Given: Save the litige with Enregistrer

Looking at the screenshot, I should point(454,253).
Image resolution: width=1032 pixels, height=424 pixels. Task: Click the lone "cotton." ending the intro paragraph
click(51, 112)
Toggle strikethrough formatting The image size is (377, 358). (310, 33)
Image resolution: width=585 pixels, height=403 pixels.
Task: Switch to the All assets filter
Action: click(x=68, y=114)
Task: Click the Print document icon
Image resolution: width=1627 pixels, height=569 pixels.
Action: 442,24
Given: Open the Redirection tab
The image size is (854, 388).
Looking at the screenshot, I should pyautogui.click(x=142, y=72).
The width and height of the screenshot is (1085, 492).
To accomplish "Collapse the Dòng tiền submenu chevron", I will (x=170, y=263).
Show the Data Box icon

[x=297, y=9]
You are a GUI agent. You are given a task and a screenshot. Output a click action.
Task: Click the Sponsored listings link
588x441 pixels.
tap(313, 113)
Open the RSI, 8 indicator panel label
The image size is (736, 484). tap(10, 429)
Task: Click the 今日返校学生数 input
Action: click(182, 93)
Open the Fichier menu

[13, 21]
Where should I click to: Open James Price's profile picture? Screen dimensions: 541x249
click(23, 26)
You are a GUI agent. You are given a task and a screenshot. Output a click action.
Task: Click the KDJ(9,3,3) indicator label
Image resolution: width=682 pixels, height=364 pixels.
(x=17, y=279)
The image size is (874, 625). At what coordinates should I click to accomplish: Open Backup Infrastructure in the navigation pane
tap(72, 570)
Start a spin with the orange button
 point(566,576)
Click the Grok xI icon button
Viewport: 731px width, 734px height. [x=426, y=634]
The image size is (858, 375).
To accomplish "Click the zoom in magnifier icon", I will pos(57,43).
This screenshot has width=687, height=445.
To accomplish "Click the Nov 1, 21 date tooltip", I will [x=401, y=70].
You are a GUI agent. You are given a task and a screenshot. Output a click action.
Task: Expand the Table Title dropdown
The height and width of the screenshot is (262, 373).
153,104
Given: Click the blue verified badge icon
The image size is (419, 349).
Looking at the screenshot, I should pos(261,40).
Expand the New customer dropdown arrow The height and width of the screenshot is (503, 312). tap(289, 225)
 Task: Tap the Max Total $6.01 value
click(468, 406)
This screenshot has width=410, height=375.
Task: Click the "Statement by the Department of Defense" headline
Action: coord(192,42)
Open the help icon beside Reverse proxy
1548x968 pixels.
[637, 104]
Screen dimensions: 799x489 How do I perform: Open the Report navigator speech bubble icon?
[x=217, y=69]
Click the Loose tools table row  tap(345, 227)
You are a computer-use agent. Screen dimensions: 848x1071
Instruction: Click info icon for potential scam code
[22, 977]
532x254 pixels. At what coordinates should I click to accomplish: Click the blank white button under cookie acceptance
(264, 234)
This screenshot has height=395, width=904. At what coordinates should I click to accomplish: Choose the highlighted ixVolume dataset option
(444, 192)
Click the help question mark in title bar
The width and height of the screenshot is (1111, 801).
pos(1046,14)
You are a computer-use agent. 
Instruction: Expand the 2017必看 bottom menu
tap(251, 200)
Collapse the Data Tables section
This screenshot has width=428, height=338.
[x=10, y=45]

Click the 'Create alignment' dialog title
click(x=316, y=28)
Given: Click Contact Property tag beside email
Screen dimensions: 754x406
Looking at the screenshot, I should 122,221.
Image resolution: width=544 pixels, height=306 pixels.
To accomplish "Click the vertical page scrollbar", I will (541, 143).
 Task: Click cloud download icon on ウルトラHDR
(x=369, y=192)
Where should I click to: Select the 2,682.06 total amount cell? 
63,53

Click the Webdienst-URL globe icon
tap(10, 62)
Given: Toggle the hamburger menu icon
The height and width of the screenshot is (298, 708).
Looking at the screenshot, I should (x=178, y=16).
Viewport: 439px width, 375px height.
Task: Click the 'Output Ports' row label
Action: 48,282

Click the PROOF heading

----------

Once the listing has been read, copy every line of it exactly.

Given: Save the litige with Enregistrer

Looking at the screenshot, I should point(454,253).
Image resolution: width=1032 pixels, height=424 pixels. Task: Click the lone "cotton." ending the intro paragraph
click(51, 112)
Toggle strikethrough formatting The image size is (377, 358). (310, 33)
Image resolution: width=585 pixels, height=403 pixels.
Task: Switch to the All assets filter
Action: click(x=68, y=114)
Task: Click the Print document icon
Image resolution: width=1627 pixels, height=569 pixels.
Action: 442,24
Given: Open the Redirection tab
The image size is (854, 388).
Looking at the screenshot, I should pyautogui.click(x=142, y=72).
The width and height of the screenshot is (1085, 492).
To accomplish "Collapse the Dòng tiền submenu chevron", I will (x=170, y=263).
Show the Data Box icon

[x=297, y=9]
You are a GUI agent. You are given a task and a screenshot. Output a click action.
Task: Click the Sponsored listings link
588x441 pixels.
tap(313, 113)
Open the RSI, 8 indicator panel label
The image size is (736, 484). tap(10, 429)
Task: Click the 今日返校学生数 input
Action: click(182, 93)
Open the Fichier menu

[13, 21]
Where should I click to: Open James Price's profile picture? Screen dimensions: 541x249
click(23, 26)
You are a GUI agent. You are given a task and a screenshot. Output a click action.
Task: Click the KDJ(9,3,3) indicator label
Image resolution: width=682 pixels, height=364 pixels.
(x=17, y=279)
The image size is (874, 625). At what coordinates should I click to accomplish: Open Backup Infrastructure in the navigation pane
tap(72, 570)
Start a spin with the orange button
 point(566,576)
Click the Grok xI icon button
Viewport: 731px width, 734px height. [x=426, y=634]
The image size is (858, 375).
To accomplish "Click the zoom in magnifier icon", I will pos(57,43).
This screenshot has width=687, height=445.
To accomplish "Click the Nov 1, 21 date tooltip", I will [x=401, y=70].
You are a GUI agent. You are given a task and a screenshot. Output a click action.
Task: Expand the Table Title dropdown
The height and width of the screenshot is (262, 373).
153,104
Given: Click the blue verified badge icon
The image size is (419, 349).
Looking at the screenshot, I should pos(261,40).
Expand the New customer dropdown arrow The height and width of the screenshot is (503, 312). tap(289, 225)
 Task: Tap the Max Total $6.01 value
click(468, 406)
This screenshot has width=410, height=375.
Task: Click the "Statement by the Department of Defense" headline
Action: coord(192,42)
Open the help icon beside Reverse proxy
1548x968 pixels.
[637, 104]
Screen dimensions: 799x489 How do I perform: Open the Report navigator speech bubble icon?
[x=217, y=69]
Click the Loose tools table row  tap(345, 227)
You are a computer-use agent. Screen dimensions: 848x1071
Instruction: Click info icon for potential scam code
[22, 977]
532x254 pixels. At what coordinates should I click to accomplish: Click the blank white button under cookie acceptance
(264, 234)
This screenshot has height=395, width=904. At what coordinates should I click to accomplish: Choose the highlighted ixVolume dataset option
(444, 192)
Click the help question mark in title bar
The width and height of the screenshot is (1111, 801).
pos(1046,14)
You are a computer-use agent. 
Instruction: Expand the 2017必看 bottom menu
tap(251, 200)
Collapse the Data Tables section
This screenshot has width=428, height=338.
[x=10, y=45]

Click the 'Create alignment' dialog title
click(x=316, y=28)
Given: Click Contact Property tag beside email
Screen dimensions: 754x406
Looking at the screenshot, I should 122,221.
Image resolution: width=544 pixels, height=306 pixels.
To accomplish "Click the vertical page scrollbar", I will (541, 143).
 Task: Click cloud download icon on ウルトラHDR
(x=369, y=192)
Where should I click to: Select the 2,682.06 total amount cell? 
63,53

Click the Webdienst-URL globe icon
tap(10, 62)
Given: Toggle the hamburger menu icon
The height and width of the screenshot is (298, 708).
Looking at the screenshot, I should (x=178, y=16).
Viewport: 439px width, 375px height.
Task: Click the 'Output Ports' row label
Action: 48,282

Click the PROOF heading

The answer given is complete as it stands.